A parere degli ermellini, che hanno respinto il ricorso del contribuente, “non è contestata in fatto la statuizione della CTR secondo cui il segreto professionale non fu opposto dal contribuente e ciò, di per sé, induce a ritenere legittima l’estrazione della copia dell’hard disk del computer del contribuente pur in assenza della specifica autorizzazione di cui al comma 3 dell’articolo 52 del D.P.R. n. 633/1972”.

Inoltre, come si legge in sentenza, giova osservare che le garanzie difensive, anche in relazione a quanto previsto dall’articolo 12 L. 212/2000, non richiedono la necessaria presenza della parte e che, in ogni caso, anche quando il contribuente, in occasione della notifica del processo verbale di constatazione assume di avere avuto conoscenza di detta acquisizione, alcuna contestazione fu in quella sede sollevata. Lo stesso ricorrente ha d’altronde implicitamente ammesso che, nel procedere a detta operazione di back up dei dati archiviati nell’hard disk del computer di studio, i militari della Guardia di Finanza si siano avvalsi della collaborazione del personale di studio presente, sicché anche sotto questo profilo è da escludere che detta operazione sia equiparabile ad apertura coattiva dei contenitori indicati nel comma 3 dell’articolo 52 del D.P.R. n. 633/1972, che necessita dell’autorizzazione ivi prescritta”.

In definitiva, a parere della suprema Corte, vale il principio secondo cui in materia tributaria, le irritualità nell’acquisizione di elementi rilevanti ai fini dell’accertamento non comportano, di per sé e in assenza di specifica previsione, la loro inutilizzabilità, salva solo l’ipotesi in cui “venga in discussione la tutela di diritti fondamentali di rango costituzionale”, essendosi in proposito rilevato che l’accesso domiciliare era stato debitamente autorizzato.

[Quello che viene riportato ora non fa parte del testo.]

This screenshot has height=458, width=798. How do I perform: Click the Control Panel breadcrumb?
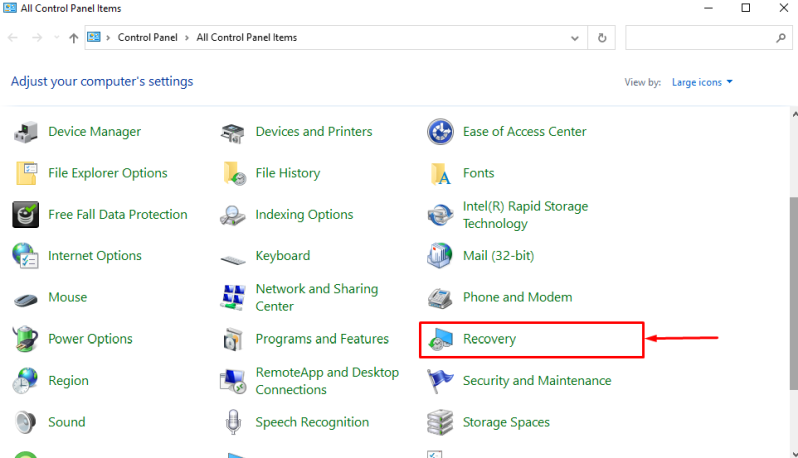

Preso atto dell’approccio ermeneutico espresso in apicibus, rimangono alcune perplessità in ordine al fatto che, al momento dell’accesso, il professionista era assente dal locale verifica, motivo per cui non ha potuto immediatamente valutare se eccepire o meno il segreto professionale.

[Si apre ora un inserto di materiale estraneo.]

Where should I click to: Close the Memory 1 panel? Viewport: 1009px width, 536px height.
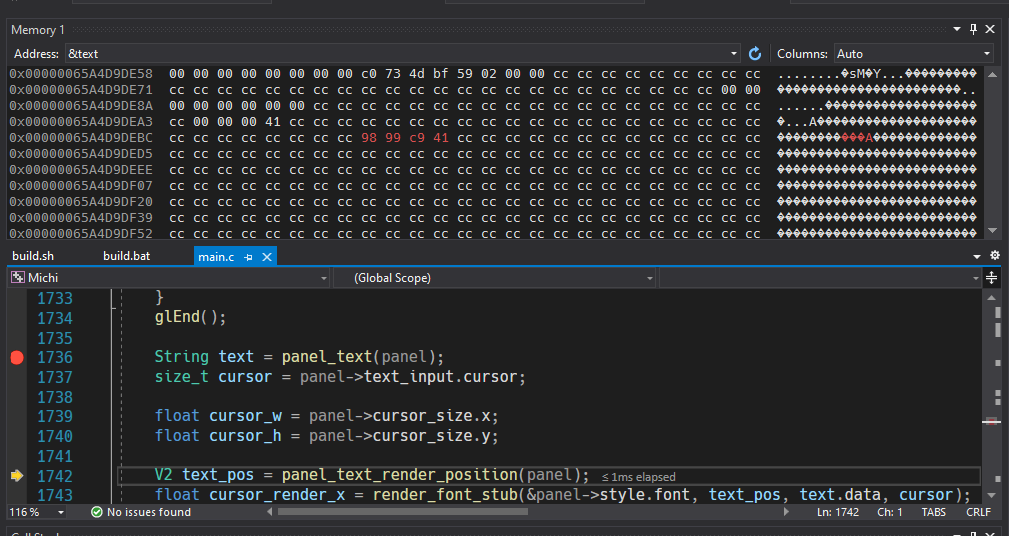click(990, 29)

Sul punto, infatti, per garantire al meglio la difesa di una particolare categoria di contribuenti che, per ragioni connesse al loro incarico, sono depositari di dati e notizie riguardanti terzi soggetti, il legislatore ha previsto particolari disposizioni, come di seguito indicato:

  • articolo 52, comma 1, D.P.R. 633/1972: “… per accedere in locali che siano adibiti anche ad abitazione, è necessaria anche l’autorizzazione del procuratore della Repubblica. In ogni caso, l’accesso nei locali destinati all’esercizio di arti o professioni dovrà essere eseguito in presenza del titolare dello studio o di un suo delegato”;
  • articolo 52, comma 3, D.P.R. 633/1972: “È in ogni caso necessaria l’autorizzazione del procuratore della Repubblica o dell’autorità giudiziaria più vicina per procedere durante l’accesso a perquisizioni personali e all’apertura coattiva di pieghi sigillati, borse, casseforti, mobili, ripostigli e simili e per l’esame di documenti e la richiesta di notizie relativamente ai quali è eccepito il segreto professionale ferma restando la norma di cui all’articolo 103 del codice di procedura penale”.

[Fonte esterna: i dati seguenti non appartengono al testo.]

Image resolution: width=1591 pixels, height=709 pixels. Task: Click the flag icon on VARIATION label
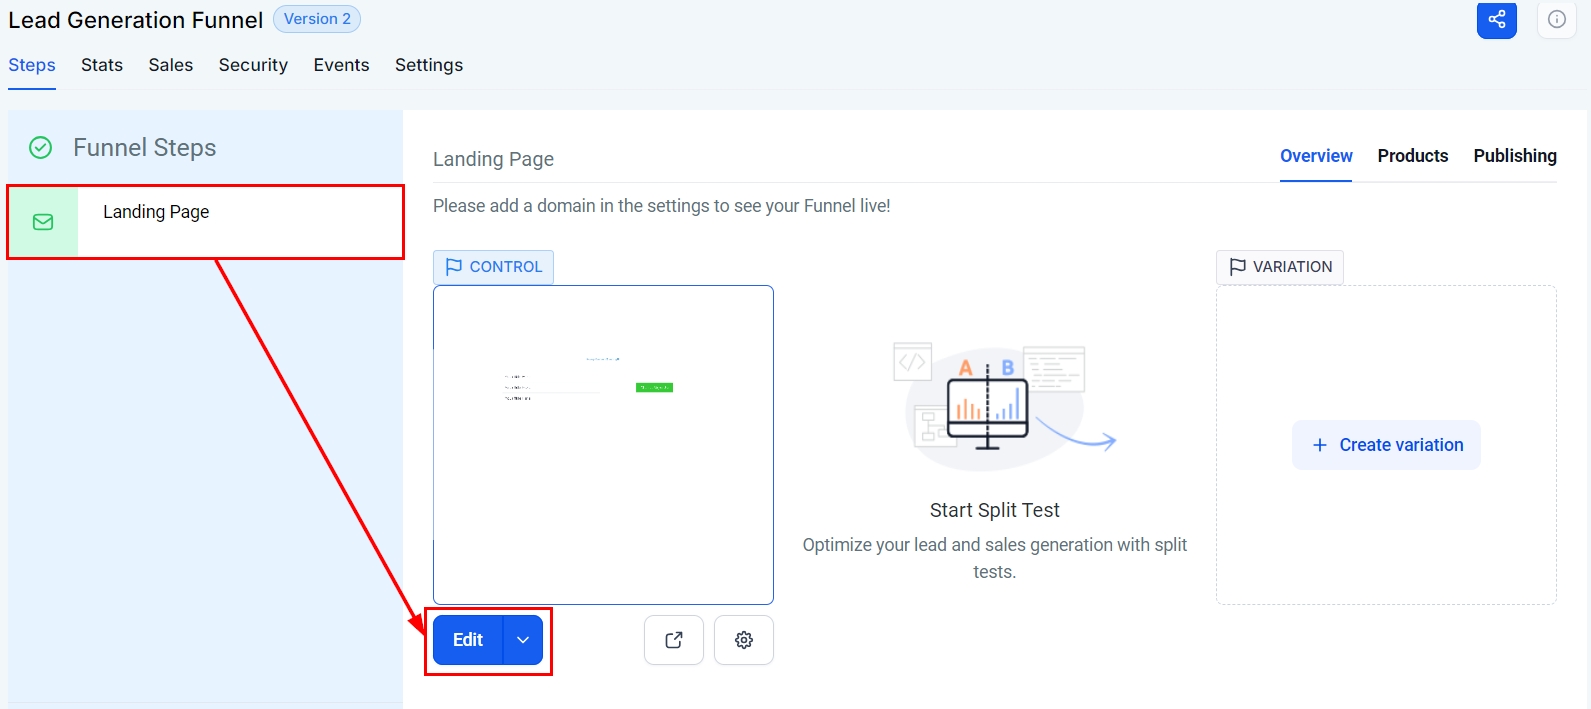pos(1237,267)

Nel caso esaminato dai giudici di piazza Cavour da un lato era stata richiesta la prescritta autorizzazione, necessaria ad accedere nei locali professionali adibiti anche ad abitazione, dall’altro, l’accesso era stato eseguito in assenza del titolare dello studio.

In merito, si ritiene dirimente il fatto che ai collaboratori dello studio, che hanno assistito i verificatori nel corso delle operazioni ispettive, fosse stata rilasciata formale delega da parte del professionista.

Infatti, la medesima delega rilasciata dal titolare dello studio non può ridursi ad una mera rappresentanza formale in atti, ma deve consistere in una vera e propria attribuzione sostitutiva della presenza del titolare per assistere alle operazioni di accesso; solo un atto avente tali caratteristiche abilita, infatti, il delegato anche all’eventuale opposizione del segreto professionale, ai sensi dell’articolo 52, comma 3, D.P.R. 633/1972 (Manuale operativo in materia di contrasto all’evasione e alle frodi fiscali, circolare n. 1/2018 del Comando Generale della Guardia di Finanza, volume II – parte III – capitolo 2 “Poteri esercitabili”, pag. 14).